Nel corso degli anni, la storia di Tom Petty e dei suoi Heartbreakers è stata raccontata nel dettaglio già molte volte. Nel 1993 c’è stato un Greatest Hits di grandissimo successo, nel 1995 un sestuplo box set (Playback) con tre dischi dedicati solamente a rarità e b-sides, nel 2000 una Anthology: Through the Years da 34 tracce e nel 2009 una Live Anthology che raccoglieva gli highlights di trent’anni di concerti. Senza dimenticare il monumentale documentario di Peter Bogdanovic Runnin’ Down a Dream (oltre quattro ore) e il libro biografico Petty di Warren Zanes (quasi 400 pagine).
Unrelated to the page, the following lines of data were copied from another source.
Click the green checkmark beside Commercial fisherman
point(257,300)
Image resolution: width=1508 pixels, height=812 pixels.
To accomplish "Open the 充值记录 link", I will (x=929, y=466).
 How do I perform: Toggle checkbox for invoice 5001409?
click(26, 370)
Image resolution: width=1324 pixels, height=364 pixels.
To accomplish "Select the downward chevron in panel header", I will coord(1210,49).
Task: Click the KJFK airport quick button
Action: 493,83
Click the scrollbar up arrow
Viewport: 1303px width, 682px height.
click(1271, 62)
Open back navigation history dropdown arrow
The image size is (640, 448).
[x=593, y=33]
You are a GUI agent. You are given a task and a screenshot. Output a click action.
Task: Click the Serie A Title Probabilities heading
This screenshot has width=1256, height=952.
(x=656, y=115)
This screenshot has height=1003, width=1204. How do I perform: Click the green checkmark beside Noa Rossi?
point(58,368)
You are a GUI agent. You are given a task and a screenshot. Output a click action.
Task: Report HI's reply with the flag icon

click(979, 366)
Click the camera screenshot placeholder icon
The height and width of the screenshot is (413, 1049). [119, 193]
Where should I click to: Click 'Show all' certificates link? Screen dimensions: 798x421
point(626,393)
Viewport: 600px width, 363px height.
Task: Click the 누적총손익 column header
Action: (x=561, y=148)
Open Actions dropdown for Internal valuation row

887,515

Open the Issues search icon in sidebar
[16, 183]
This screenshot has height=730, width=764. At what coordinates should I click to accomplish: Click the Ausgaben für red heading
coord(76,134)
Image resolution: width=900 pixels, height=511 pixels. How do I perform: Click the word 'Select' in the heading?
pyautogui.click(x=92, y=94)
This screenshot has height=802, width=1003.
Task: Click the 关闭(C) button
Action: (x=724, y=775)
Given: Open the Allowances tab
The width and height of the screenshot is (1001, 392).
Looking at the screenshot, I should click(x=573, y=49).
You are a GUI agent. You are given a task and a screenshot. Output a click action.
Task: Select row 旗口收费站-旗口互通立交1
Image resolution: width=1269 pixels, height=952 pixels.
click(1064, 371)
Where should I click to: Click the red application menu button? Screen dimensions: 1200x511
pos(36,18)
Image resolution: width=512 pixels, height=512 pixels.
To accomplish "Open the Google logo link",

Ma qui, in An America Treasure, a differenza di quanto già fatto in passato, si racconta una storia diversa, in un certo senso meno standardizzata, con un punto di vista che privilegia le strade secondarie e meno battute piuttosto che quelle principali.
Compilata da un team composto dagli Heartbreakers Mike Campbell e Benmont Tench, dal produttore Ryan Ulyate, dalla vedova Dana e dalla figlia Adria, An American Treasure è innanzitutto un tributo al Tom Petty autore di canzoni. Ed è incredibile come questo obiettivo venga raggiunto attraverso l’intenzionale esclusione della gran parte dei suoi più grandi successi – “American Girl”, “Refugee”, “The Waiting”, “You Got Lucky”, “Don’t Come Around Here No More”, “Free Fallin’”, “Learning to Fly”, “Mary Jane’s Last Dance”, “You Don’t Know How It Feels”, solo per elencarne qualcuno – in favore di deep cuts, alternate takes, live versions e inediti. Ma è proprio constatando quanto sia di alto livello il suo catalogo nel complesso che si può capire quanto sia stato eccezionale Tom Petty come songwriter. Perché, come dice la figlia Adria nelle note di copertina, il repertorio del rocker di Gainsville non è composto soltanto dalle 20 hit che generalmente suonava in concerto ogni sera, ma è molto più ampio e ricco di sorprese. Come “Keep a Little Soul” e “Keeping Me Alive”, due brani del periodo Long After Dark (1982) esclusi perché estranei all’atmosfera complessiva del disco. Oppure “Gainsville” e “I Don’t Belong”, lasciati fuori da Echo (1999) e “Lonesome Dave”, outtake di Wildflowers (1994), tre pezzi validi tanto quanto quelli inclusi nei rispettivi album. Stesso discorso per “Bus to Tampa Bay” e “Two Man Talking”, entrambi provinati per Hypnotic Eye (2014) e poi lasciati da parte perché la registrazione in studio non riusciva a catturarne adeguatamente lo spirito, che usciva invece così bene quando venivano suonate in concerto.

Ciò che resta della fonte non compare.